The commission found no consensus on some proposals it considered. For instance, Jackson said the panel would not be making any recommendations on involuntary outpatient commitment and changes to the confidentiality of mental health records.
“We won’t make a recommendation on involuntary outpatient commitment and one of the reasons is we don’t have the infrastructure to support it anyway. Now the judge says you’re going to do this outpatient program and there’s no place to do it. So it doesn’t even make sense here right now,” he said.

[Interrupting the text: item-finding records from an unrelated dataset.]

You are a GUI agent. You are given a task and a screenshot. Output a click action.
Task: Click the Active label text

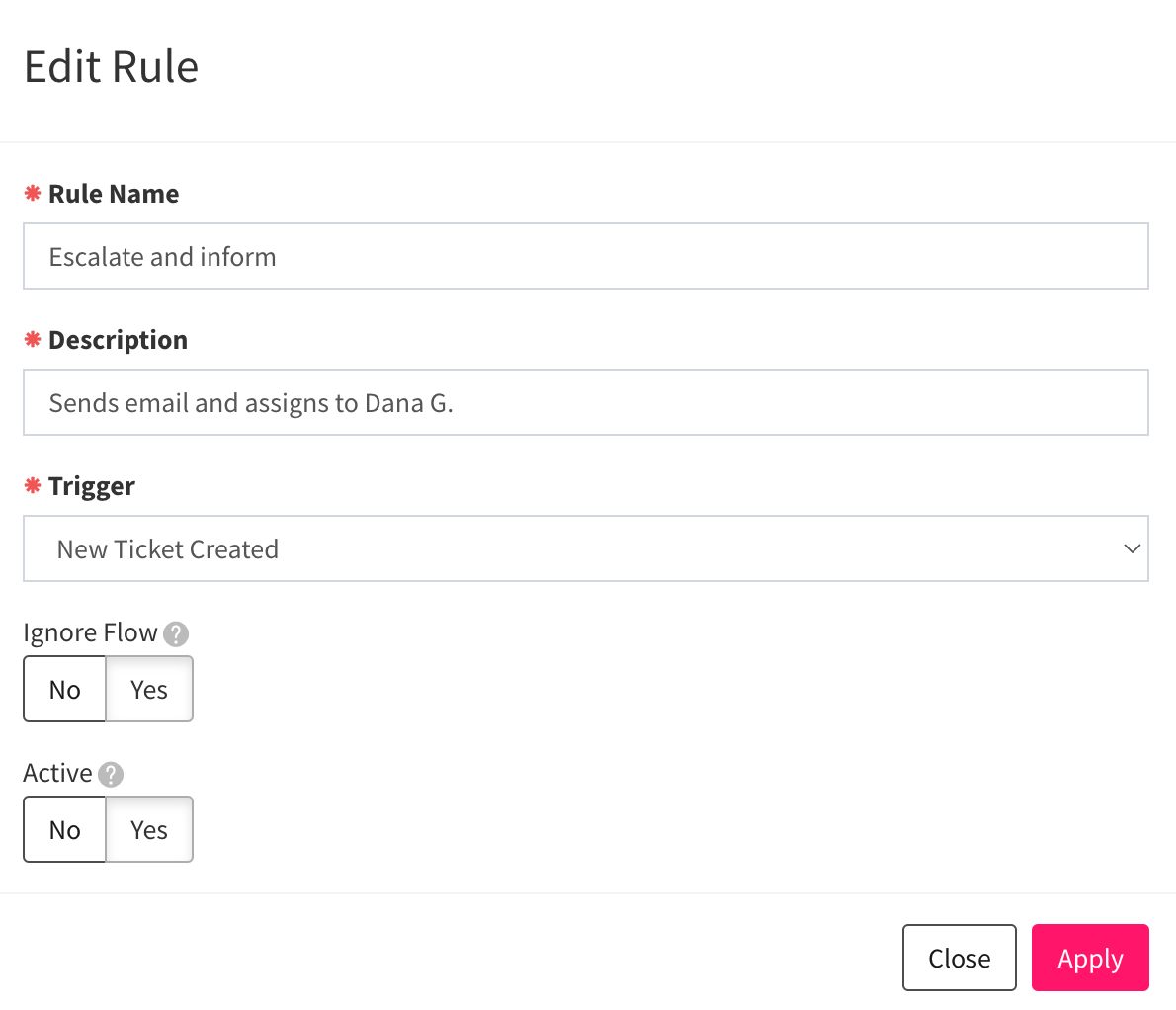tap(57, 773)
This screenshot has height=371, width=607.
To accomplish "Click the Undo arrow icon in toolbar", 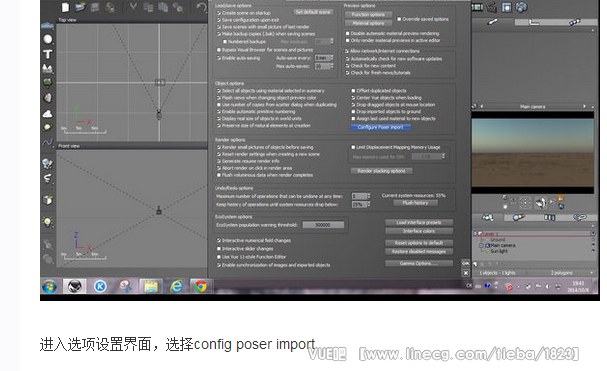I will (201, 7).
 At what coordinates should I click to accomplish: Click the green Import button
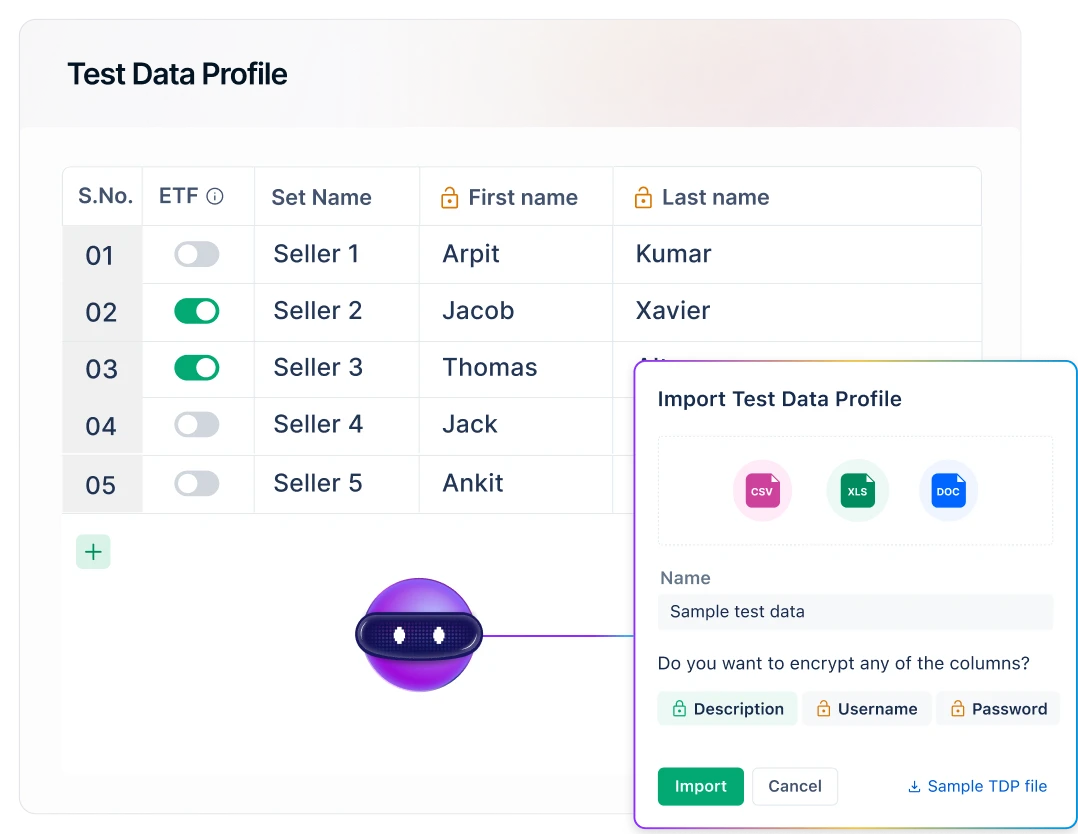[x=701, y=786]
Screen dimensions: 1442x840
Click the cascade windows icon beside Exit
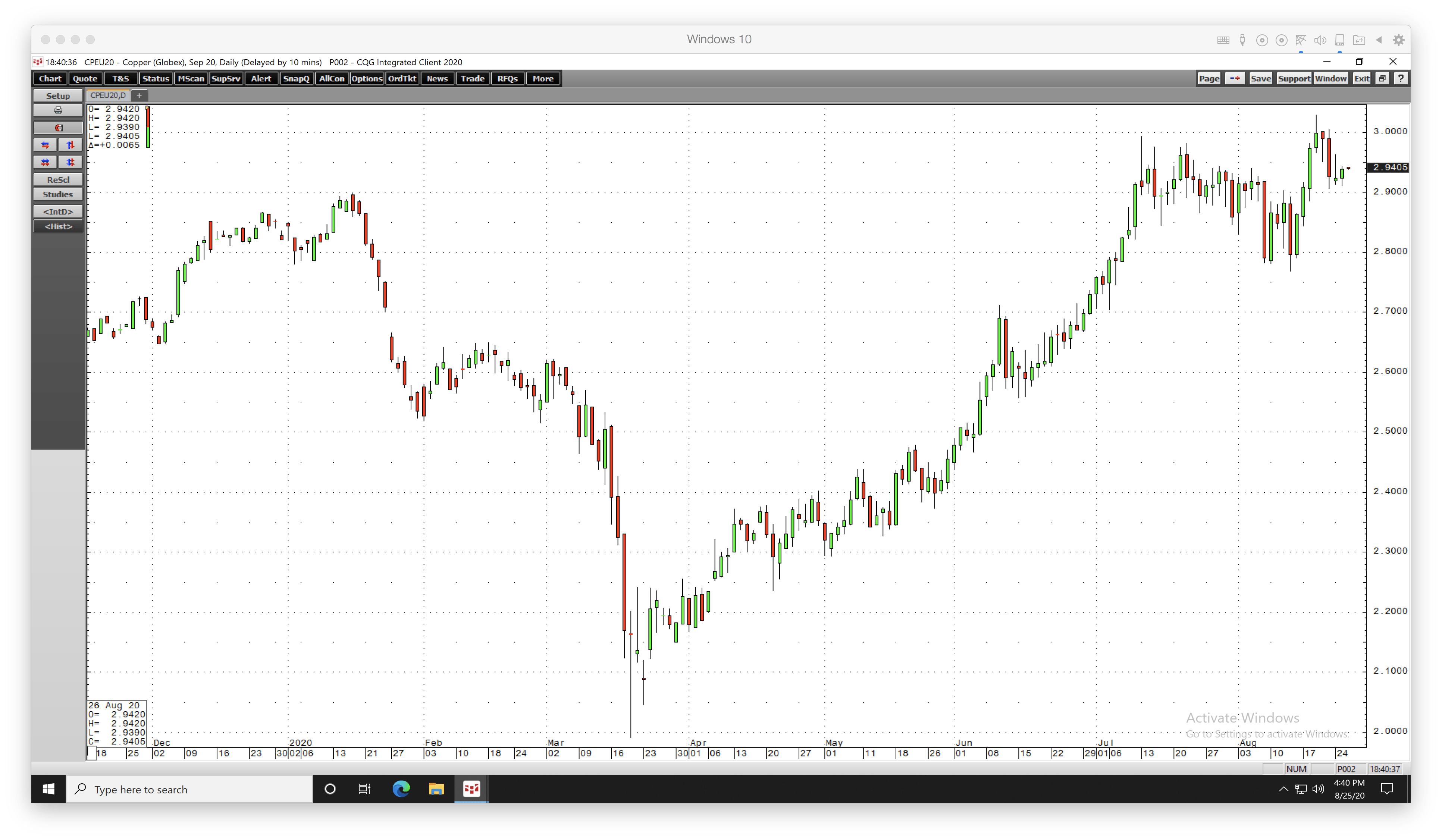1382,78
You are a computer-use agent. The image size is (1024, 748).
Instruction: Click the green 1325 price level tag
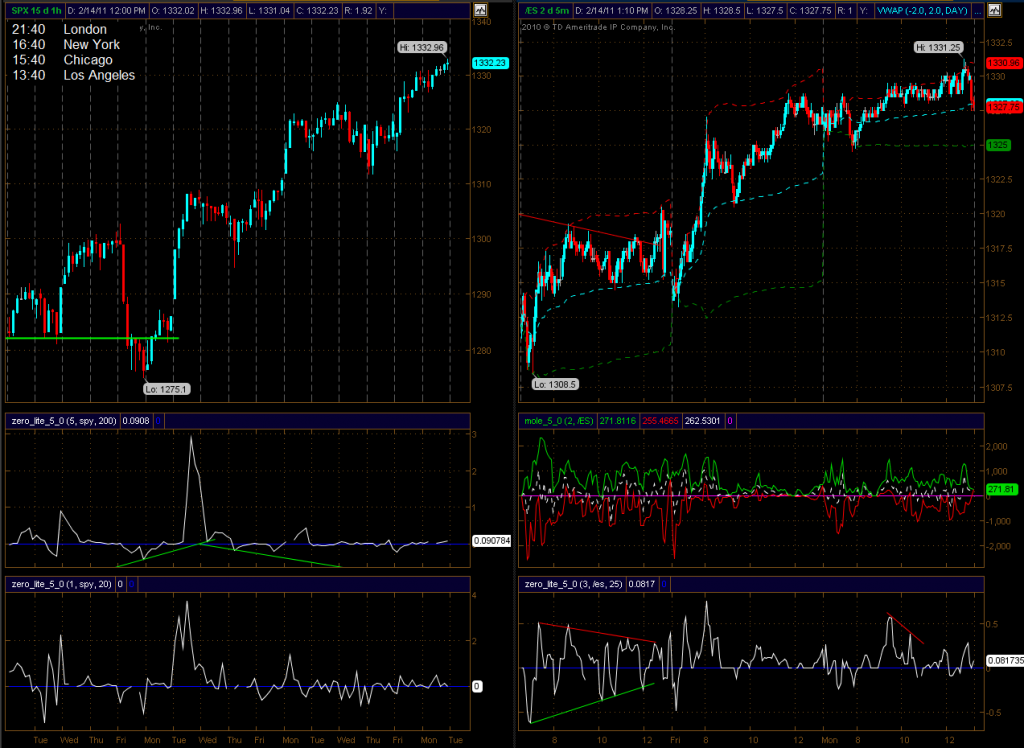[x=997, y=145]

The panel is also recommending scaling back a provision within the gun control law passed last year by the legislature. The panel said the law “cast the net too wide” by including voluntary psychiatric hospitalization as grounds for deeming someone unsuitable to purchase a gun.
“The commission urges reconsideration of this provision in light of its potential to deter people from seeking needed care and to stigmatize in-patient treatment and those who seek it,” Schmeiser said.